Funzionalità di Octo2

Octo2, sviluppato dall'autore del malware con il nome in codice Octo2, è stato rilevato dalla società di sicurezza olandese ThreatFabric. Le nuove funzionalità di Octo2 includono una maggiore stabilità per gli attacchi di takeover del dispositivo, che permettono ai cybercriminali di eseguire azioni remote con maggiore efficacia. Tra le applicazioni malevole che contengono Octo2, sono state identificate Europe Enterprise, Google Chrome e NordVPN.

Origini del Trojan Octo

Il trojan Octo è stato inizialmente segnalato nel 2022, descritto come l'opera di un attore di minacce noto con gli alias online Architect e goodluck. È considerato un discendente diretto del malware Exobot, rilevato per la prima volta nel 2016 e che ha dato origine a varianti come Coper nel 2021. Exobot, basato sul codice sorgente del trojan bancario Marcher, ha preso di mira istituzioni finanziarie in Turchia, Francia, Germania, Australia, Thailandia e Giappone fino al 2018, quando è stata introdotta una versione "lite" chiamata ExobotCompact.

Motivazioni e Sviluppi

La comparsa di Octo2 è stata in gran parte motivata dalla fuga di codice sorgente di Octo all'inizio di quest'anno, permettendo ad altri attori di minacce di creare varianti multiple del malware. Un altro sviluppo significativo è la transizione di Octo2 a un'operazione di malware-as-a-service (MaaS), permettendo al suo sviluppatore di monetizzare il malware offrendo il servizio a cybercriminali interessati a eseguire operazioni di furto di informazioni.

Migliorie Tecniche di Octo2

Una delle principali migliorie di Octo2 è l'introduzione di un algoritmo di generazione di domini (DGA) per creare i nomi dei server di comando e controllo (C2), oltre a migliorare la stabilità complessiva e le tecniche di anti-analisi. Le app Android rogue che distribuiscono il malware sono state create utilizzando un noto servizio di binding APK chiamato Zombinder, che permette di trojanizzare applicazioni legittime per recuperare il malware vero e proprio sotto le spoglie di un "plugin necessario".
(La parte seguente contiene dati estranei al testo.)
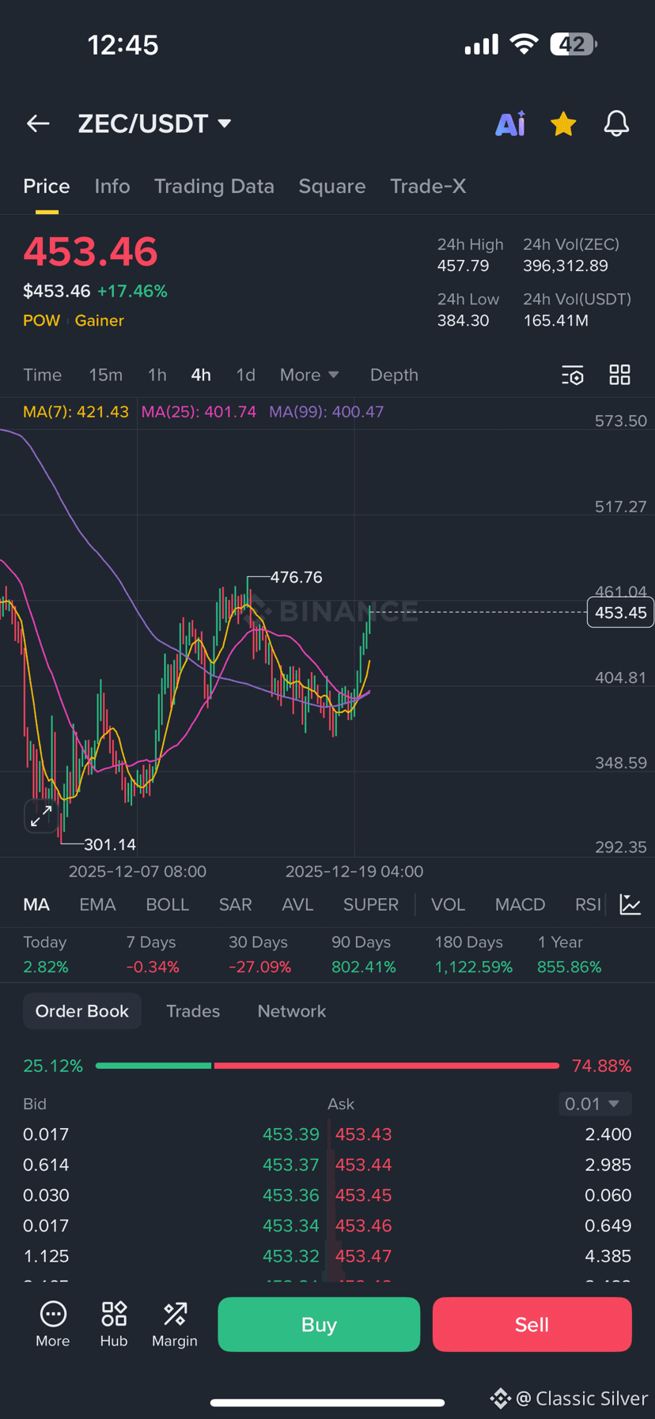Open the Hub icon

114,1324
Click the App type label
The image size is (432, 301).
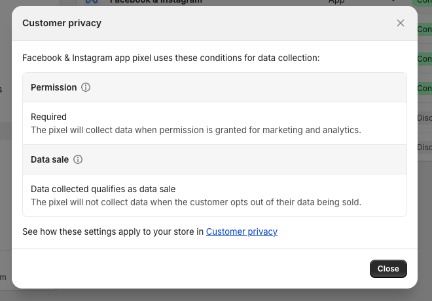336,2
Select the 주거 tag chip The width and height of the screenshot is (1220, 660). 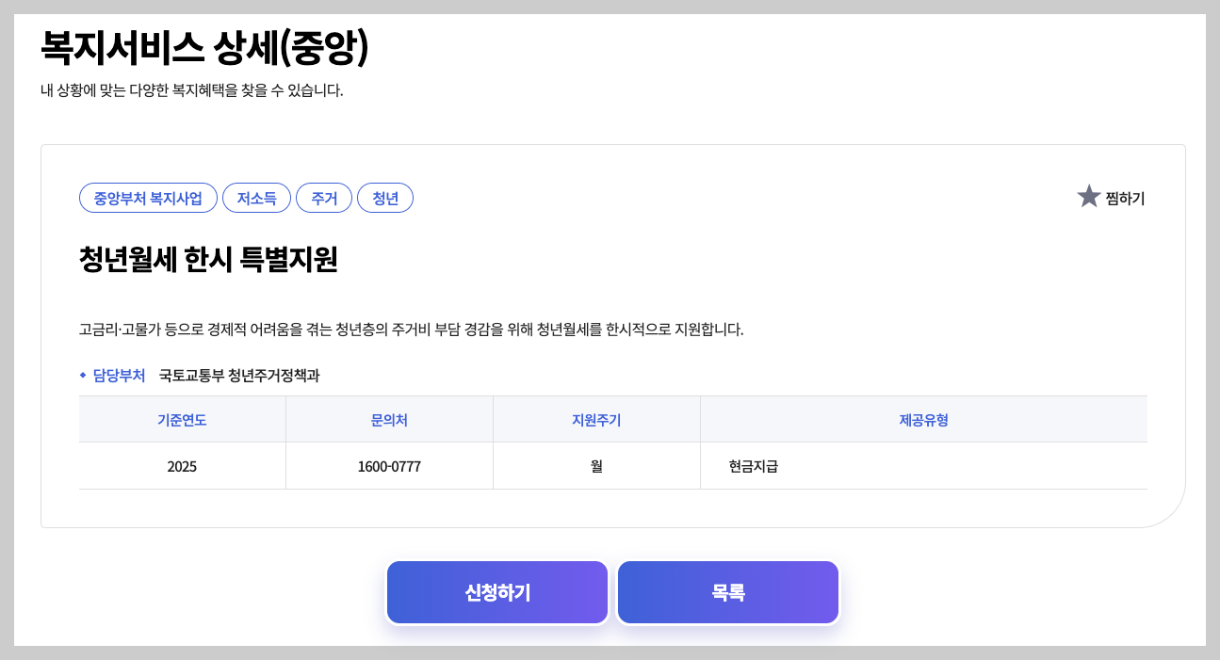click(x=324, y=198)
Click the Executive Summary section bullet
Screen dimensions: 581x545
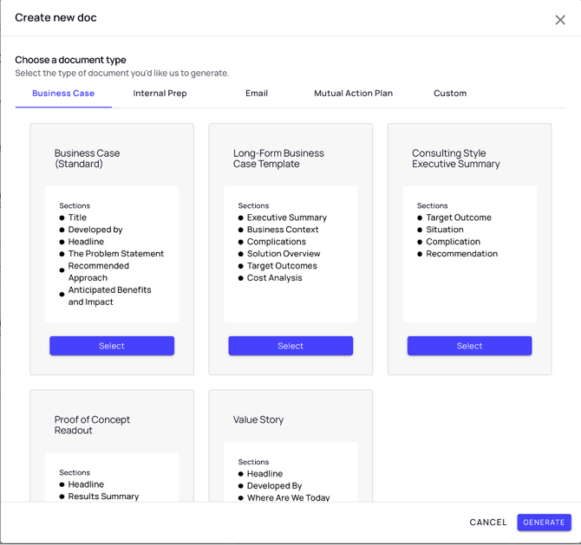point(287,217)
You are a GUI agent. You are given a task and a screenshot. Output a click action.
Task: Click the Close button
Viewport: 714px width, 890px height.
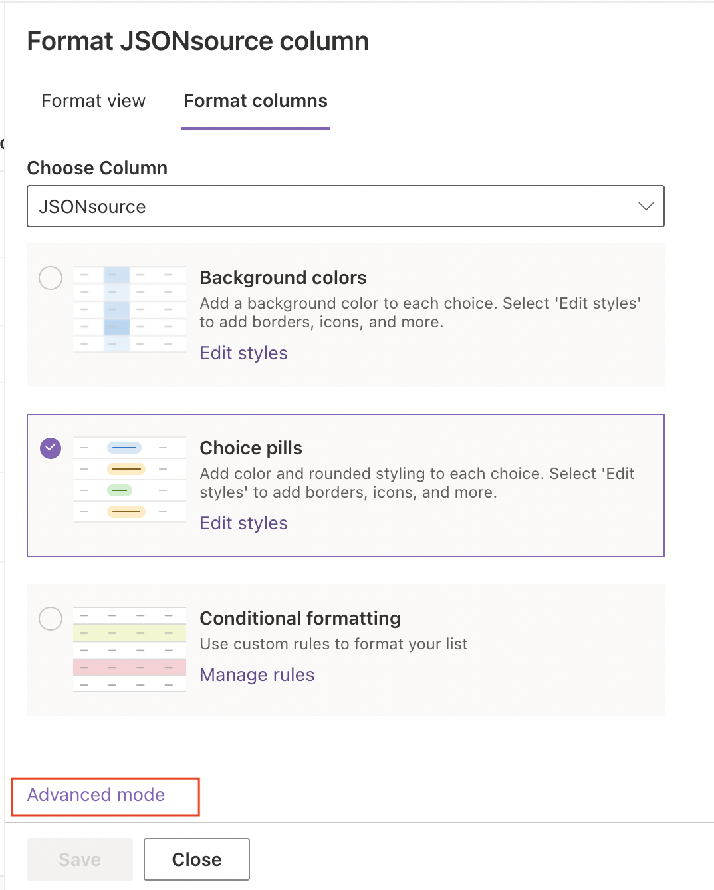pos(197,859)
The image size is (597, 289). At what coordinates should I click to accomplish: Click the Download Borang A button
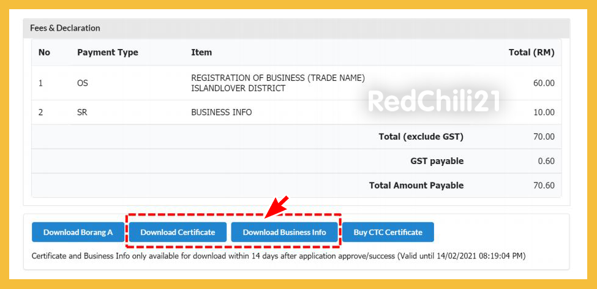click(x=78, y=232)
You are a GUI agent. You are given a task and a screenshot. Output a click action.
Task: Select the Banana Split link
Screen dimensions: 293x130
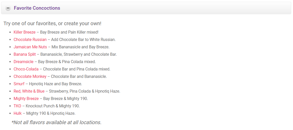click(25, 54)
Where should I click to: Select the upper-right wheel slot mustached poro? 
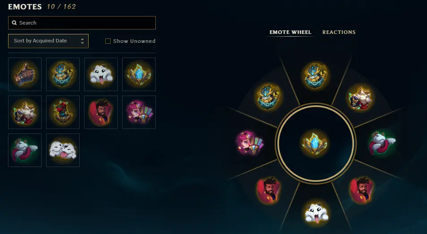point(361,98)
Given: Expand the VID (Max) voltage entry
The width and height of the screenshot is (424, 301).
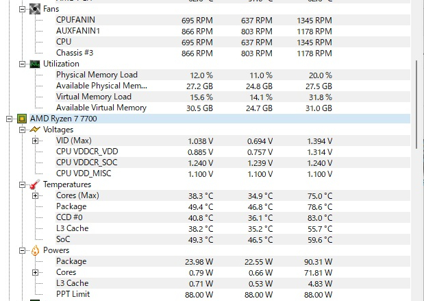Looking at the screenshot, I should (35, 141).
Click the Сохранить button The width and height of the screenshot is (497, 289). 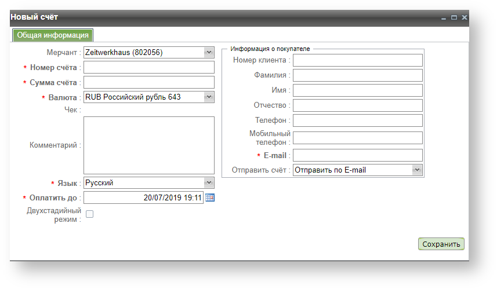[x=441, y=244]
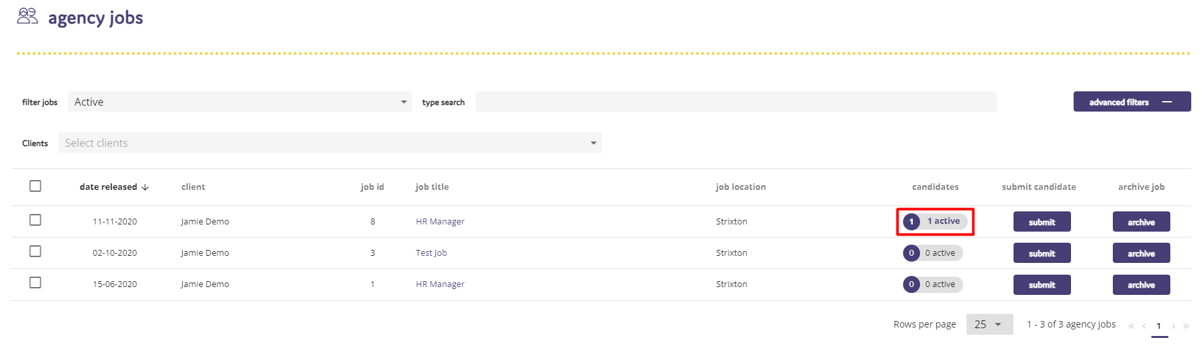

Con il codice sorgente originale di Octo già trapelato e facilmente accessibile a vari attori di minacce, Octo2 si basa su questa base con capacità di accesso remoto ancora più robuste e tecniche di offuscamento sofisticate. La capacità di questa variante di eseguire frodi sul dispositivo e intercettare dati sensibili in modo invisibile, unita alla facilità con cui può essere personalizzata da diversi attori di minacce, aumenta notevolmente il rischio per gli utenti di mobile banking a livello globale.